In 2011 Dublin’s high rolling world came crashing down when police found a gun hidden on the rear wheel of a motorbike in the Gravity nightclub car park in Devonshire.

Although he was not arrested initially, forensic tests on the weapon revealed traces of his DNA and he was arrested.

At just 18 he found himself in the Westgate’s maximum security wing awaiting trial.

“I never saw anything like this happening,” he said. “Maybe it was because of my bravado. Sometimes you feel invincible and I felt like superman then. You could tell me nothing.”

Dublin was convicted of handling a firearm and jailed for 12 years in 2012, with the judge ordering that he serve half the sentence before being considered for parole.

“Part of me always knew I was going to jail, I just did not know how long for,” he said. “That first night I just felt detached from the world, a part of me was gone.

“When the judge gave me 12 years it really set in. I realised how much of my life I had thrown away.

“Those first couple of years were hard time, always on lock down and getting caught with mobile phones and just doing things to get in trouble.”

While locked up in Westgate, Dublin became a father. It was many months before he met his daughter for the first time.

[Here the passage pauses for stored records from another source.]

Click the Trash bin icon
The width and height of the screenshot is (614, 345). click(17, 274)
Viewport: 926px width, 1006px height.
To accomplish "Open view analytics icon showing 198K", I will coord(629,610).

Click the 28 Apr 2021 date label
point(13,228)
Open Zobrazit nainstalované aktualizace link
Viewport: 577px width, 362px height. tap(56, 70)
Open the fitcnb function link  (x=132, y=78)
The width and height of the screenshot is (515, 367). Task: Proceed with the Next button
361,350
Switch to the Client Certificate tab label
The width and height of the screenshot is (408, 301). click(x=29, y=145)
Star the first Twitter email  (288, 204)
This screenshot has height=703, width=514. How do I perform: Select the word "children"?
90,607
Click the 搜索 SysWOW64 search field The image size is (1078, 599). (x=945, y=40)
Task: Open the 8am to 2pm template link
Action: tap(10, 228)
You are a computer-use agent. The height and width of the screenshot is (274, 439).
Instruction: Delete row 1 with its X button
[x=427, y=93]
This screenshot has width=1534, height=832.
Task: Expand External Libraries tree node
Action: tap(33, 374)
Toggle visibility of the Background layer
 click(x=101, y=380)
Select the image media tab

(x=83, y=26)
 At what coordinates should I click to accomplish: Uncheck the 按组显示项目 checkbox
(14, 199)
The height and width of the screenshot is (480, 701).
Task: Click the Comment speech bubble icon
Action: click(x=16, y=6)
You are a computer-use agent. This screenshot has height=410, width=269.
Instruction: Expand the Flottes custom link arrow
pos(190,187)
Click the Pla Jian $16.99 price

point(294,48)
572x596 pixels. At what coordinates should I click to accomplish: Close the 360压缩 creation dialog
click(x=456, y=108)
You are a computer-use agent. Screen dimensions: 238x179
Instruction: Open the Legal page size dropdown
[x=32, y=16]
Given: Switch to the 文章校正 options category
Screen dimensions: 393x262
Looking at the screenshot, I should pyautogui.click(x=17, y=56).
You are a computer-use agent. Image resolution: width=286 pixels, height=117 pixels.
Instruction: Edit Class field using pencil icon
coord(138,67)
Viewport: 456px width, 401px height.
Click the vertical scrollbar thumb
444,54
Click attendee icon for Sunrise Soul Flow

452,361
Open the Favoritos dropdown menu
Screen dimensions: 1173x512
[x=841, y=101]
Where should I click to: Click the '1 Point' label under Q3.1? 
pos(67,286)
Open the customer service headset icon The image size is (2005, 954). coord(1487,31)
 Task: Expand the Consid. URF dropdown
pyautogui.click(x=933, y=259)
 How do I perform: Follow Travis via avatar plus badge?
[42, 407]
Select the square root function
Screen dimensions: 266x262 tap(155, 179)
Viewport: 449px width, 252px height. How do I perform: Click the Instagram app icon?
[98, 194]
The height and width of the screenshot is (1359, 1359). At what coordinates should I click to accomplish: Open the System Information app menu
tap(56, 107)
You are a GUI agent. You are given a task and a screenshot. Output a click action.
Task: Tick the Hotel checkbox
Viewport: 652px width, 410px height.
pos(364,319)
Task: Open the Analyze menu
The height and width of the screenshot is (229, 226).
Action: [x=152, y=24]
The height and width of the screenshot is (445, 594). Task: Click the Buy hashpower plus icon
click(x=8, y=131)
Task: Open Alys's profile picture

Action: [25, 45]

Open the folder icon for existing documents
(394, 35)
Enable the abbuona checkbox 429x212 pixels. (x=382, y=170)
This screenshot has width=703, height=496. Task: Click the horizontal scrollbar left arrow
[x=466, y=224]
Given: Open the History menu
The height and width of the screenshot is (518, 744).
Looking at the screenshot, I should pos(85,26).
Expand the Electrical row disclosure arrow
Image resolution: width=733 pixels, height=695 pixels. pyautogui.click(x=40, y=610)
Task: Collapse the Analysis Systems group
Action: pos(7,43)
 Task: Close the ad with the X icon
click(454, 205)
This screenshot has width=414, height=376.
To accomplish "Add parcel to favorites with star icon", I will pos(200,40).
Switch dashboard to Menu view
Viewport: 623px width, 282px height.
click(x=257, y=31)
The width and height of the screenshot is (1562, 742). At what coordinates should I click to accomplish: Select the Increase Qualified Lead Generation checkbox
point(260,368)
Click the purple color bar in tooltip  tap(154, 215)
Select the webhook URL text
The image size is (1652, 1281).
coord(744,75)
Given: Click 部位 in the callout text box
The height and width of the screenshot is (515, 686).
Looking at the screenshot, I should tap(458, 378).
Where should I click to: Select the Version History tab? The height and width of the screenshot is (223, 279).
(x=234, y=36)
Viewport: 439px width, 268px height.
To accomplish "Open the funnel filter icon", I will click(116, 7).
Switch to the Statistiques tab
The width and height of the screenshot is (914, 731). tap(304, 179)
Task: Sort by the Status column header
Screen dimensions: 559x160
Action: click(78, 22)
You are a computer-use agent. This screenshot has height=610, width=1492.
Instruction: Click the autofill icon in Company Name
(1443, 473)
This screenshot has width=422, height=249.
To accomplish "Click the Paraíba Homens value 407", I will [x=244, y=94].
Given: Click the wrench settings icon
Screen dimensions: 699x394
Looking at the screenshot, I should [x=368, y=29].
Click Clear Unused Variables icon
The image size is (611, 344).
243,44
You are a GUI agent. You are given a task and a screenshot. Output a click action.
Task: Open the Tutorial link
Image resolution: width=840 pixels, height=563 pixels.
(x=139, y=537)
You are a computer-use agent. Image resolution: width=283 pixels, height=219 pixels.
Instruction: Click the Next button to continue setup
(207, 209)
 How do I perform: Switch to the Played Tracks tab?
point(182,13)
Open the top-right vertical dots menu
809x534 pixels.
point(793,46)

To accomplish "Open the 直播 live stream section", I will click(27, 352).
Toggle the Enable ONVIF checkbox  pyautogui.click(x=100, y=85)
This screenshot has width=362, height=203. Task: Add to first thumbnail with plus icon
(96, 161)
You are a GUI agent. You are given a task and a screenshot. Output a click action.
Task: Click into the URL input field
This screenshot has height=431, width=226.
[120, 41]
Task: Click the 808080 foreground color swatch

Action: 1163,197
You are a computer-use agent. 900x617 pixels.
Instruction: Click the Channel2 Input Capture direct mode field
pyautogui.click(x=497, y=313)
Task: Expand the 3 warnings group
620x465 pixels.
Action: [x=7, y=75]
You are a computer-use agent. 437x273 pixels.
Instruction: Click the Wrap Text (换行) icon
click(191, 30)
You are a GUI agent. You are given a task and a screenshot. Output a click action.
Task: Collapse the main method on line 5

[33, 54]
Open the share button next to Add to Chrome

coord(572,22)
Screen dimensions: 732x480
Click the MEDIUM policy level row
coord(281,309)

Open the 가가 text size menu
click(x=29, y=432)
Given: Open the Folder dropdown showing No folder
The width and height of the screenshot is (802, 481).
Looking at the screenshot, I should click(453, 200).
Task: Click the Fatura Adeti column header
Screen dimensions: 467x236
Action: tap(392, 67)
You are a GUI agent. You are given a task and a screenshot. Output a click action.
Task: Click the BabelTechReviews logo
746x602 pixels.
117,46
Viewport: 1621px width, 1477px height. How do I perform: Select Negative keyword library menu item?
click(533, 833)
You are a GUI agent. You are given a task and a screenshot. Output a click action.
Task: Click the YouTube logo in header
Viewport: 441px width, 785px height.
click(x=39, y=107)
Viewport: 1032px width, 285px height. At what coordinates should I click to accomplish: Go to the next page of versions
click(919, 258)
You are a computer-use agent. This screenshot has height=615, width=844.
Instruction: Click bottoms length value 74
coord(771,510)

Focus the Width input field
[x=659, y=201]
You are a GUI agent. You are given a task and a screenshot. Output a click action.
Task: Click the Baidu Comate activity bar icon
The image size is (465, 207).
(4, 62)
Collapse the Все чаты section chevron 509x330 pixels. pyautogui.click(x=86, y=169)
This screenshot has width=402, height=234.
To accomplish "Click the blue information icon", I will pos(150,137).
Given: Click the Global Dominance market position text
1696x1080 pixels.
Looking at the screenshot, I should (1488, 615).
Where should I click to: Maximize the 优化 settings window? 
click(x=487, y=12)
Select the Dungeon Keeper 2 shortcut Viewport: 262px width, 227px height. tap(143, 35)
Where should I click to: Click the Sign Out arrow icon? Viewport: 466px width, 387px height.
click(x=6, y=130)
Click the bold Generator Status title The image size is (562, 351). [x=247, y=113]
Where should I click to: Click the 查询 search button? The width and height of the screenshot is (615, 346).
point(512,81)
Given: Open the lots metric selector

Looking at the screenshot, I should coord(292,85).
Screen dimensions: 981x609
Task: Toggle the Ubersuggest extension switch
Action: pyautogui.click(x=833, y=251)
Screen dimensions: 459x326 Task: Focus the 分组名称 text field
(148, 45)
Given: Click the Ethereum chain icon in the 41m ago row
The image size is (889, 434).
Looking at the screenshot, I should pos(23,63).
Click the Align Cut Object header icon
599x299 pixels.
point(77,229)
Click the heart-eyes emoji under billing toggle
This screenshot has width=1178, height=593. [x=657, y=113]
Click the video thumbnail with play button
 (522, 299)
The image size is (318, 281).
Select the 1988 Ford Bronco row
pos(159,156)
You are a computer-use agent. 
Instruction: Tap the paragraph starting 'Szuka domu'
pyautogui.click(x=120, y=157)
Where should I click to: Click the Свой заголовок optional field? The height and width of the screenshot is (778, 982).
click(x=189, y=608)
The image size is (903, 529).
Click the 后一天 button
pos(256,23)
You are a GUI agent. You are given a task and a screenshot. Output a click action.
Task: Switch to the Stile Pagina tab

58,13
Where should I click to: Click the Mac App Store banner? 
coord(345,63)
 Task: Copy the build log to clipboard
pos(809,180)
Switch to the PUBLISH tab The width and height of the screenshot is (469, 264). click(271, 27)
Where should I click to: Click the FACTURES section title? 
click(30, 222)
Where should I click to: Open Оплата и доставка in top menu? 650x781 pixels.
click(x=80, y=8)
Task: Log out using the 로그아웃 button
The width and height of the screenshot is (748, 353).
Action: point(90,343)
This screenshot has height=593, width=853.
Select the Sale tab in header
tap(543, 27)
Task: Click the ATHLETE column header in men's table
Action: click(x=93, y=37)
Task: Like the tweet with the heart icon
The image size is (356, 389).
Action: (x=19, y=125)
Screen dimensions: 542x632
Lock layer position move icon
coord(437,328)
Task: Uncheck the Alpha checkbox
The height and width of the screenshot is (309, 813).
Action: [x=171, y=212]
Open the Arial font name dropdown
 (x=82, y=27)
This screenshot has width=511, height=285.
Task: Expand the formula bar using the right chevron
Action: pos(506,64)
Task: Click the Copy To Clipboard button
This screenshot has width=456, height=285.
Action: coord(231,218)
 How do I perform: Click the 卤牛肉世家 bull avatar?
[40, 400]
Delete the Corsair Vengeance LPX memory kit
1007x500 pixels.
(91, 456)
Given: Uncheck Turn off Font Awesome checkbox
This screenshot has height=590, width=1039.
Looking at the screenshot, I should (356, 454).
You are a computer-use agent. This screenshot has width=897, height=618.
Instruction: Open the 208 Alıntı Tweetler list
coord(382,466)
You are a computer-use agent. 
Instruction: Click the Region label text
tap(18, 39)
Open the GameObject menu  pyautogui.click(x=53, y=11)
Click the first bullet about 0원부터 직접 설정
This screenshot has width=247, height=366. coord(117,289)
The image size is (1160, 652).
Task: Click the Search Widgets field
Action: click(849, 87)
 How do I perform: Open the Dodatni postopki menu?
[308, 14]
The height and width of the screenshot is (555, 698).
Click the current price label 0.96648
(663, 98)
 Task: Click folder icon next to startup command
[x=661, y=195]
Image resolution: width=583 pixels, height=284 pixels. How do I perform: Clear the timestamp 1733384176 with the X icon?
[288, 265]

But it was the thought of not seeing her grow up that lit a fire in Dublin.

“A big part of what I am trying to do now is about being a better person for my daughter,” he said. “She’s three now and I want to spend as much time as I can with her.

“I can not afford to go backwards, I can not afford to re-enter negative environments or socialise with negative people. That path is a short-term path. If I walk that path it will lead to death or re-incarceration.

“As long as I am adamant about this, I feel nothing can stop me. If you know what you have come from, you know it is not what you want to go back to.

“I hope to go back to school and I am building that foundation by looking into classes.”

Dublin took his GEDs while at Westgate and passed with flying colours. He has since signed up for a string of other courses within the corrections system and was recently moved to the Right Living House Therapeutic Community at The Farm.

He says he hopes to become a mentor or a counsellor when he is released.

“I have always enjoyed learning,” he said. “A couple of my friends inside really helped me with this too; they helped me with my punctuation.

“Then Commissioner Lamb came down and asked me how it was going. It made me feel like someone cared.

“Before I felt like it was the system against me, but now I realise that the same system I was fighting was trying to help me get a new start.”

Dublin told The Royal Gazette: “If I could speak to the young man I was back then, I would try and help him understand the difference between long and short term.

“My mind is clear from substances now, but back then I just had short-term goals.

“I did not even expect to make 21. I lived each day like it was my last.

“Apart from the people I have lost those times were some of the most happiest times in my life.

“When you become a part of this culture and you accept the street life it dehumanises you and the regret you might feel.

“Back then I was not scared to die; my life did not matter to me nor did anyone else’s.”